We use cookies and other similar technologies (Cookies) to enhance your experience and to provide you with relevant content and ads. By using our website, you are agreeing to the use of Cookies. You can change your settings at any time. Cookie Policy.

Business Analytics: The Importance of Semantic Metadata Processes

Originally published March 29, 2012

When building a business analytics program, there is no doubt that one requires the standard types of metadata for the physical design and implementation of a data warehouse and corresponding business intelligence delivery methods and tools. For example, it would be impossible to engineer the data integration and transformations needed to migrate data out of the source systems and into an operational data store or a data warehouse without knowledge of the structures of the sources and the target models. Similarly, without understanding the reference metadata (particularly the data types and units of measure!), the delivered reports might be difficult to understand, if not altogether undecipherable.
But even presuming the soundness of the management of the technical, structural, and operational metadata, the absence of conceptual data available for shared information will often lead to reinterpretation of the data sets’ meanings. The availability of the business metadata, particularly semantic metadata, is somewhat of a panacea, and that means there must be some well-defined processes in place for soliciting, capturing, and managing that semantic information. Some key processes will focus on a particular set of areas of concentration, as we explore here.

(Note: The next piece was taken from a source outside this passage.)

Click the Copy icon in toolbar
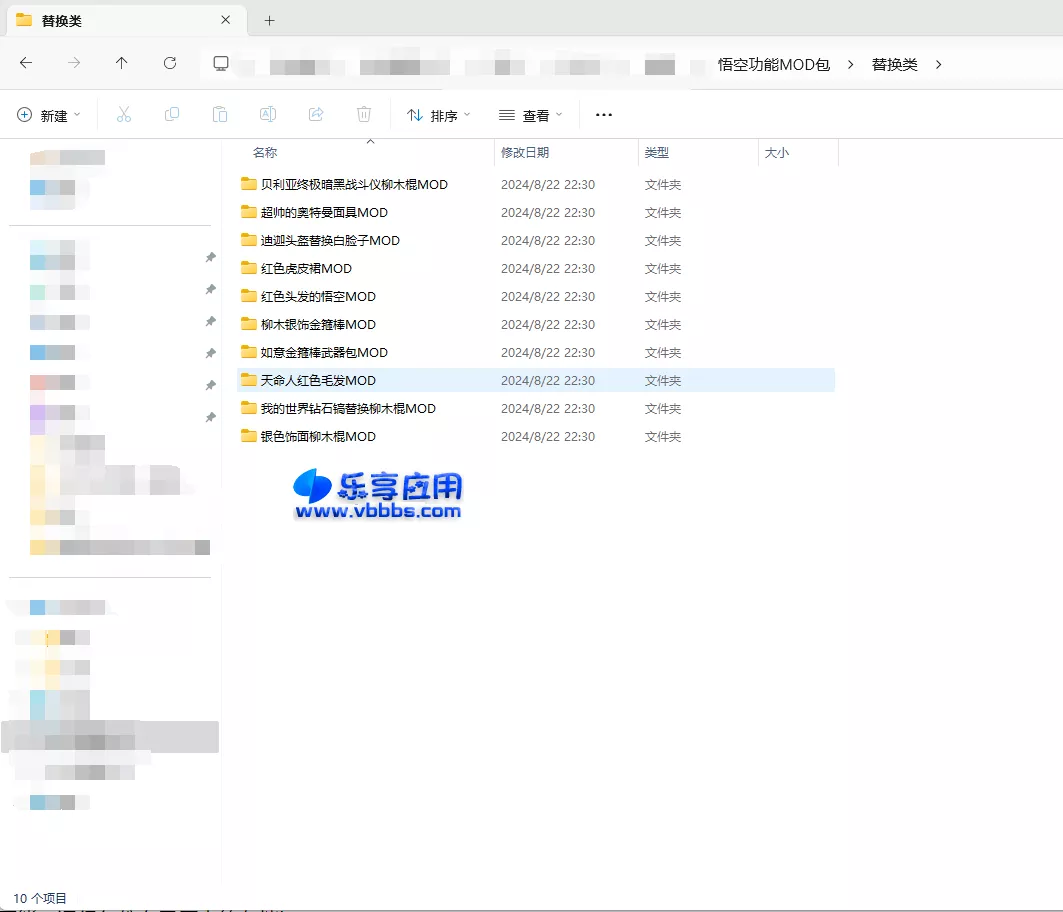This screenshot has height=912, width=1063. tap(172, 115)
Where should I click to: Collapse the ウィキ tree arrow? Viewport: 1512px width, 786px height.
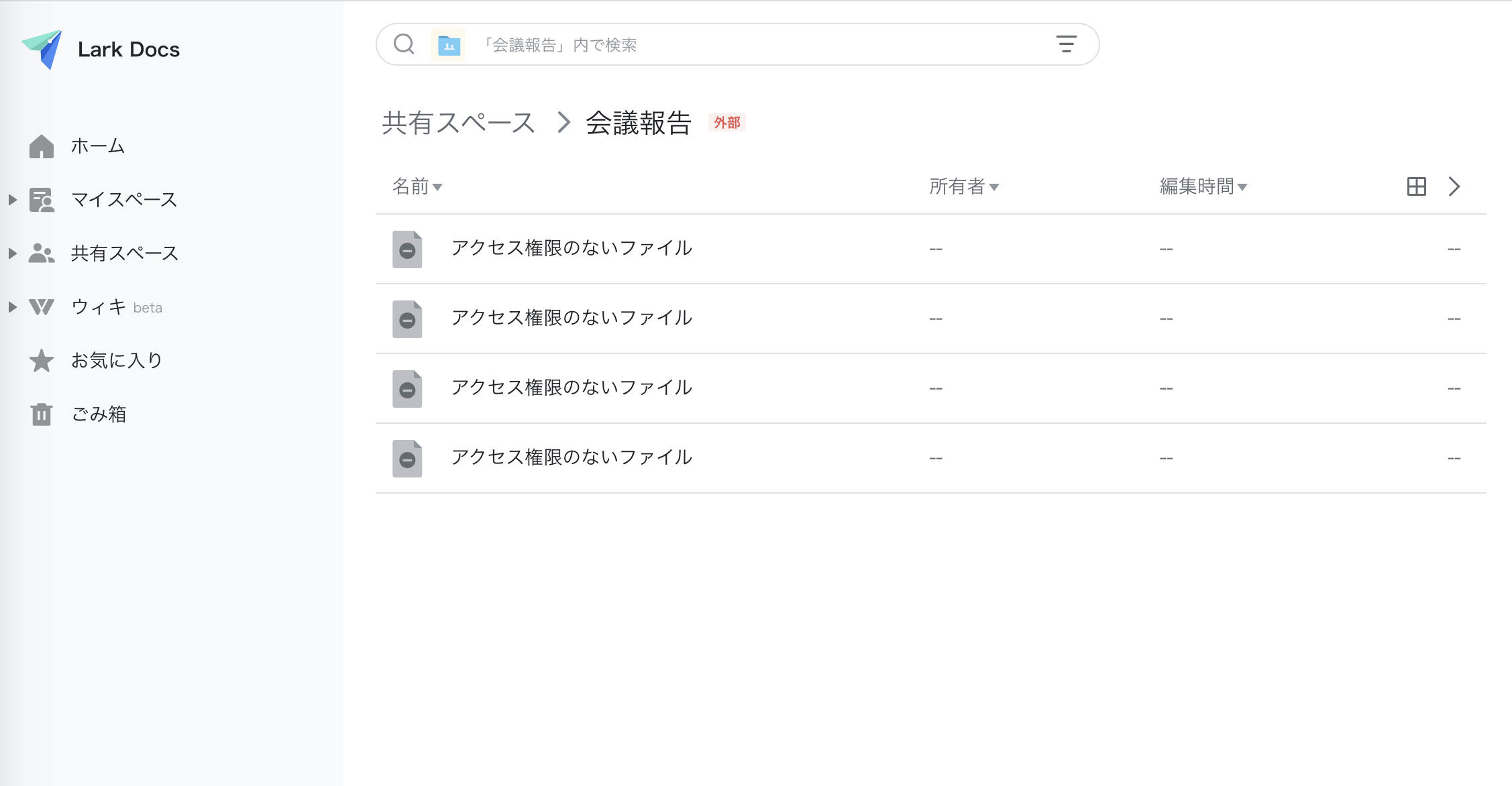click(11, 307)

Management of Non-Persistent Data Elements

We often will assume that the business terms, data element concepts, and entity concepts that are managed within a metadata framework are associated with persistent data sets, either operational or transactional systems or with data sitting in a data mart or warehouse. It turns out that there are numerous data elements that are used but not stored in a persistent database.

The simplest examples are those associated with the presentation of generated reports and other graphical representations such as column headers or labels on charts. Another example is interim calculations or aggregations that are used in preparing values for presentation. These data elements all have metadata characteristics – size, data type, associated data value domains, mappings to business terms – and there is value in managing that metadata along with metadata for persistent items.

Business Term Glossary

The most opportune place to start is establishing a business term glossary, which is a catalog of the terms and phrases used across the different business processes within (as well as relevant external interfaces to) the enterprise. It would not be a surprise to learn that in most organizations the same or similar words and phrases are used (both in documentation and in conversation) based on corporate lore or personal experience, but many of these terms are never officially defined or documented. When the same terms are used as column headings or data element names in different source systems, there is a tendency to presume that they mean the same things, yet just as often as not there are slight (or sometimes significant) variations in the context and consequently in the definition of the term.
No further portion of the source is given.